Van de Egyptische koningen weet men weinig positiefs, omdat de geschiedschrijvers, op enkele uitzonderingen na, verschillende namen en datums vermelden. Allen komen echter daarin overeen, dat de eerste koning der eerste dynastie—menes—was. Men verhaalt, dat hij zijn volk onderwees in den godsdienst, den primitieven eenvoud vernietigde en de priesterheerschappij door het stichten der monarchie ophief. Tusschen menes en nectonebo (340 v. C.) liggen 4000 jaren. Anderen willen in menes eene legendarische figuur zien, zooals menu in indië en minos op creta.
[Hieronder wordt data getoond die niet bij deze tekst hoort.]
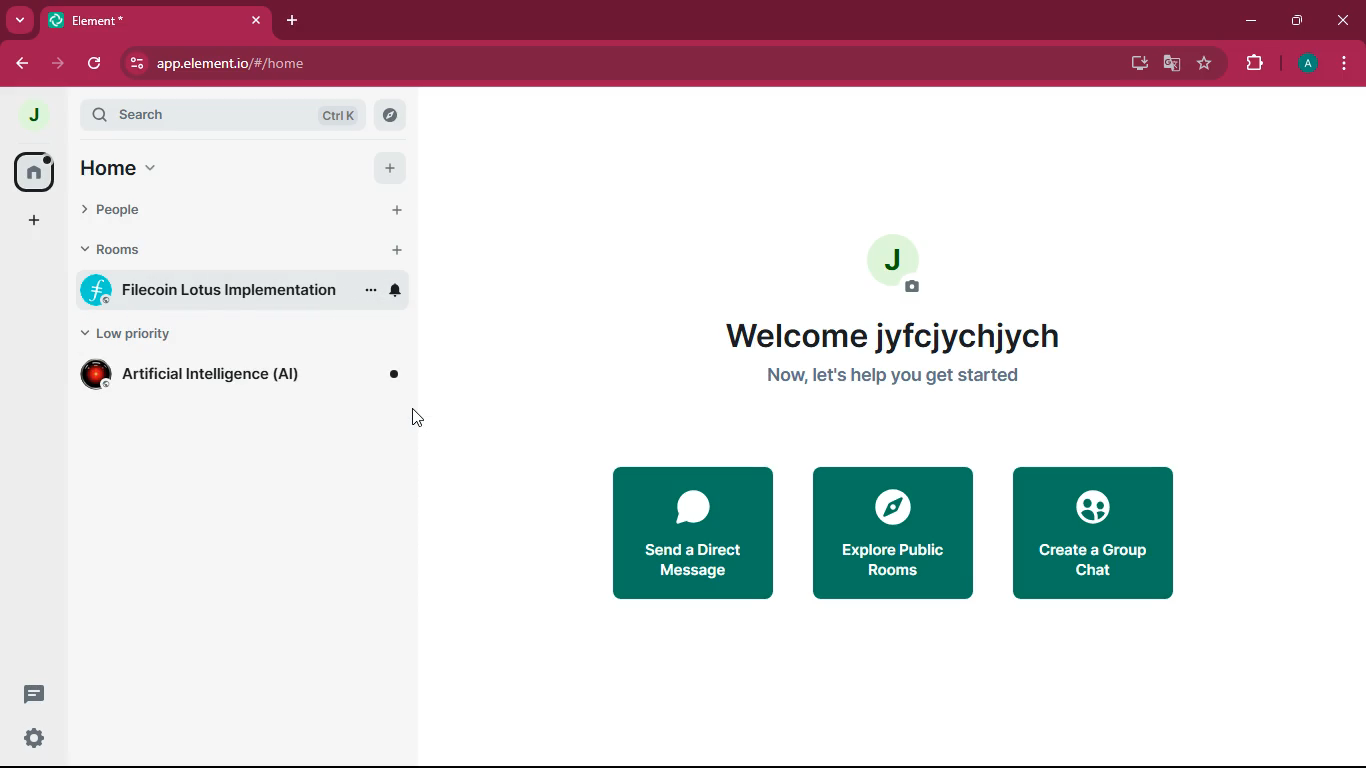  What do you see at coordinates (1136, 62) in the screenshot?
I see `desktop` at bounding box center [1136, 62].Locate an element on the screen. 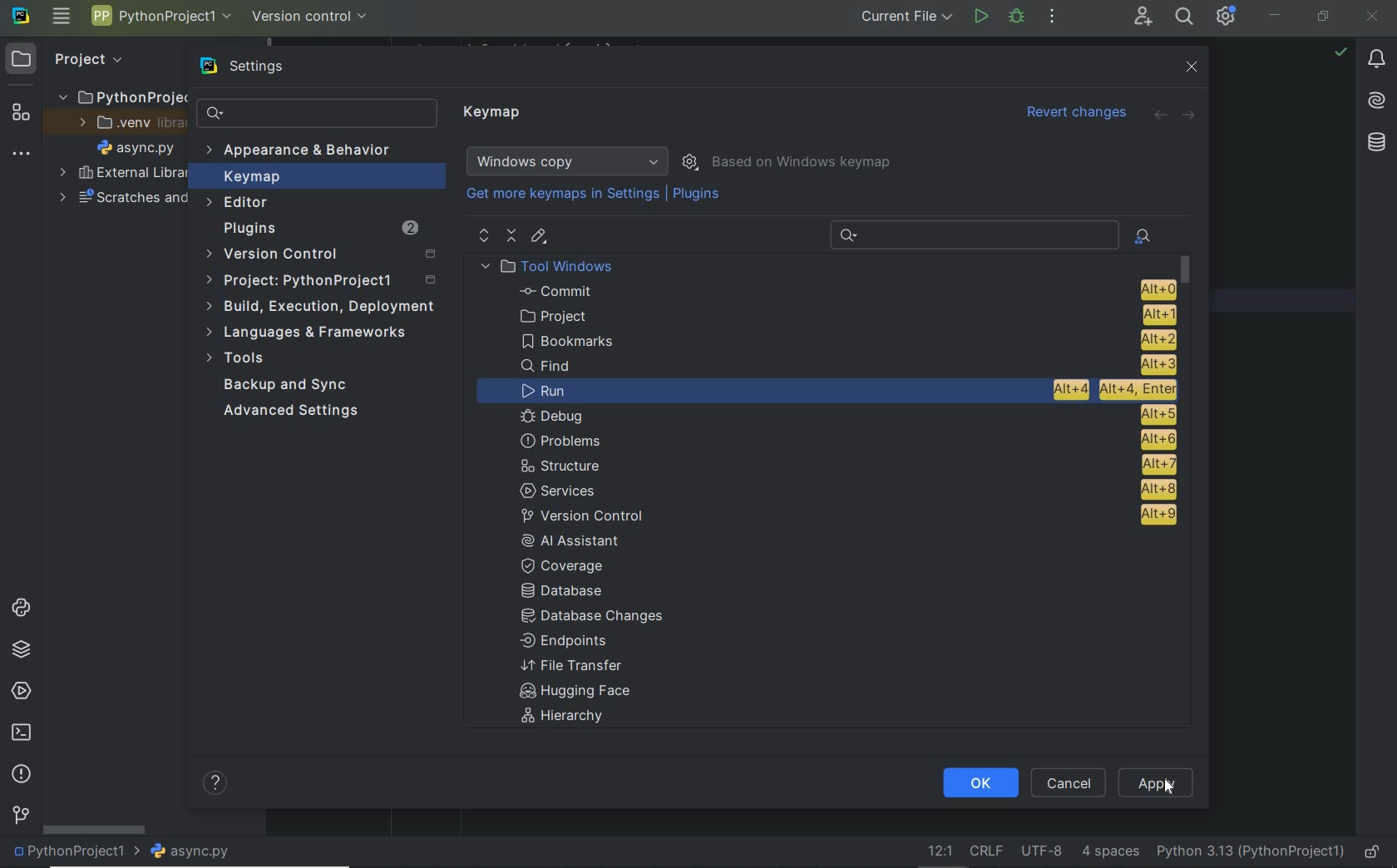 Image resolution: width=1397 pixels, height=868 pixels. problems is located at coordinates (847, 440).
In verband met de verhalen van herodotes zou dit alles meer op eene mythe betrekking hebben. [4]
Er is misschien geene kunst, wetenschap of techniek, waarmede de egyptenaren niet reeds bekend waren. Elke nieuwe ontdekking leert ons telkens iets nieuws omtrent den grooten omvang hunner beschaving. „atlotis,” tweede koning der eerste dynastie schreef een werk over anatomie, en — necho — zijn zoon, over astrologie en astronomie.

De papyrus, waarop zij teekenden is tot nog toe onovertroffen, (fig. 6), 2000 jaren v. ch. weet men met zekerheid, dat het gebruikt werd. In waterwerken waren zij uiterst bekwaam, en nog vindt men hun land doorsneden met kanalen in alle richtingen. Zij kenden den exakten duur van het jaar en verdeelden daarnaar den tijd; ook wisten zij van den invloed der sterren. Door den bouw der eerste pyramide was de ware meridiaan vastgesteld; zij hadden klokken en zonnewijzers; hun „elleboog” was de eenheid van maat, waarvan de Engelsche — yard — de voet — en de — inche — nog afkomstig zijn [5]. Zij was gelijk aan 1.70 Eng. voet = 0,52028 M. Zij gebruikten bovendien nog andere maten, hetgeen wel eens met de dynastieën afwisselde, maar altijd waren hunne „ellebogen” — ontleend aan een der meetbare maten of bekende getallen uit het zonnestelsel. Ook voor de gewichten hadden zij eene eenheid vastgesteld; zij kenden algebra en gebruikten het tien- en twaalftallig stelsel.

  1. De op plaat 2-fig. 1 voorkomende reproductie is eene teekening van een fragment eener houten mummie kist, het gebeeldhouwde deksel evenals het overige der kist werd met linnen overtrokken en daarop wit geplamuurd in dit plamuursel werd fijn lijnornament ingekrast en daarna het geheele deksel verguld, de onderkist blauw geschilderd. De oogronden zijn van koper of brons waarin een glazen oogappel gevat is.
  2. e. schuré. Les grands initiés, pag. 5 en 117.
  3. Secret Doctrine, van h. p. blavatsky, deel II, pag. 447.
  4. We laten hier buiten beschouwing of eene — mythe — niet meestal meer waarheid verbergt dan de meest — exakte geschiedenis pretentieert te ontdekken.
  5. Isis unveiled, deel I pag. 566.